**Exercise goal**
The data below is to be set down again exactly as written.

**Working data**
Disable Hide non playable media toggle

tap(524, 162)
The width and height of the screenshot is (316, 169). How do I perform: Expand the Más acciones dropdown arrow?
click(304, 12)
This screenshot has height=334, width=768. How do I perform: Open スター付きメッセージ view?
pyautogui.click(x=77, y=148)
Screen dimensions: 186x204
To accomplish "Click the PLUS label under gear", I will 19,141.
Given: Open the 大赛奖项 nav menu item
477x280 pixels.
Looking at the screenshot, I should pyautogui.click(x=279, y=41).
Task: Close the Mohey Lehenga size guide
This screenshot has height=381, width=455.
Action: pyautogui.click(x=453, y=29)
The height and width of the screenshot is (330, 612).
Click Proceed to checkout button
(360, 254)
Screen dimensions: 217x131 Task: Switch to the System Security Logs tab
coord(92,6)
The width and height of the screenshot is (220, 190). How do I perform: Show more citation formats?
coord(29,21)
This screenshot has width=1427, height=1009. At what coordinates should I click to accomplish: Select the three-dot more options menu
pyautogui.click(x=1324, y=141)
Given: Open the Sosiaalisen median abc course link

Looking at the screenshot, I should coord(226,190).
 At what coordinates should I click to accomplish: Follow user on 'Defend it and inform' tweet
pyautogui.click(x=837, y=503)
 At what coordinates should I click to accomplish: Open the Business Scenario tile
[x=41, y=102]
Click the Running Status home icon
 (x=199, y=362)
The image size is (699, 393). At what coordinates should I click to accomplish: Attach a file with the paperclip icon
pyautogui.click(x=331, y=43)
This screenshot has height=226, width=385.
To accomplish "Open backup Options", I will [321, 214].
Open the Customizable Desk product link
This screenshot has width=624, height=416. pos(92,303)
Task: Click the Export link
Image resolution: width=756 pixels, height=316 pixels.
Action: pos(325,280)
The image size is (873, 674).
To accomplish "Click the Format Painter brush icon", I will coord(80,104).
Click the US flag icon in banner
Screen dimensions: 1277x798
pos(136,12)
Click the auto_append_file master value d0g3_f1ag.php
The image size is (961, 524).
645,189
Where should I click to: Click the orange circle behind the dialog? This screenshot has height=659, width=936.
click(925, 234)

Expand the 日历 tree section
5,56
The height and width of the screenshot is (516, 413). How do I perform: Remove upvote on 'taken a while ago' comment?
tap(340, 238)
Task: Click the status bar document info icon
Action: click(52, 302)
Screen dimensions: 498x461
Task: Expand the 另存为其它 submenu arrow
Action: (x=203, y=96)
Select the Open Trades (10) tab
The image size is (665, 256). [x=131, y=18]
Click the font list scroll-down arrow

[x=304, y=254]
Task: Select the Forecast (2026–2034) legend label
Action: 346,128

**Response area**
Disable Hide non playable media toggle

tap(524, 162)
The width and height of the screenshot is (316, 169). How do I perform: Expand the Más acciones dropdown arrow?
click(304, 12)
This screenshot has height=334, width=768. How do I perform: Open スター付きメッセージ view?
pyautogui.click(x=77, y=148)
Screen dimensions: 186x204
To accomplish "Click the PLUS label under gear", I will 19,141.
Given: Open the 大赛奖项 nav menu item
477x280 pixels.
Looking at the screenshot, I should pyautogui.click(x=279, y=41).
Task: Close the Mohey Lehenga size guide
This screenshot has height=381, width=455.
Action: pyautogui.click(x=453, y=29)
The height and width of the screenshot is (330, 612).
Click Proceed to checkout button
(360, 254)
Screen dimensions: 217x131 Task: Switch to the System Security Logs tab
coord(92,6)
The width and height of the screenshot is (220, 190). How do I perform: Show more citation formats?
coord(29,21)
This screenshot has width=1427, height=1009. At what coordinates should I click to accomplish: Select the three-dot more options menu
pyautogui.click(x=1324, y=141)
Given: Open the Sosiaalisen median abc course link

Looking at the screenshot, I should coord(226,190).
 At what coordinates should I click to accomplish: Follow user on 'Defend it and inform' tweet
pyautogui.click(x=837, y=503)
 At what coordinates should I click to accomplish: Open the Business Scenario tile
[x=41, y=102]
Click the Running Status home icon
 (x=199, y=362)
The image size is (699, 393). At what coordinates should I click to accomplish: Attach a file with the paperclip icon
pyautogui.click(x=331, y=43)
This screenshot has height=226, width=385.
To accomplish "Open backup Options", I will [321, 214].
Open the Customizable Desk product link
This screenshot has width=624, height=416. pos(92,303)
Task: Click the Export link
Image resolution: width=756 pixels, height=316 pixels.
Action: pos(325,280)
The image size is (873, 674).
To accomplish "Click the Format Painter brush icon", I will coord(80,104).
Click the US flag icon in banner
Screen dimensions: 1277x798
pos(136,12)
Click the auto_append_file master value d0g3_f1ag.php
The image size is (961, 524).
645,189
Where should I click to: Click the orange circle behind the dialog? This screenshot has height=659, width=936.
click(925, 234)

Expand the 日历 tree section
5,56
The height and width of the screenshot is (516, 413). How do I perform: Remove upvote on 'taken a while ago' comment?
tap(340, 238)
Task: Click the status bar document info icon
Action: click(52, 302)
Screen dimensions: 498x461
Task: Expand the 另存为其它 submenu arrow
Action: (x=203, y=96)
Select the Open Trades (10) tab
The image size is (665, 256). [x=131, y=18]
Click the font list scroll-down arrow

[x=304, y=254]
Task: Select the Forecast (2026–2034) legend label
Action: 346,128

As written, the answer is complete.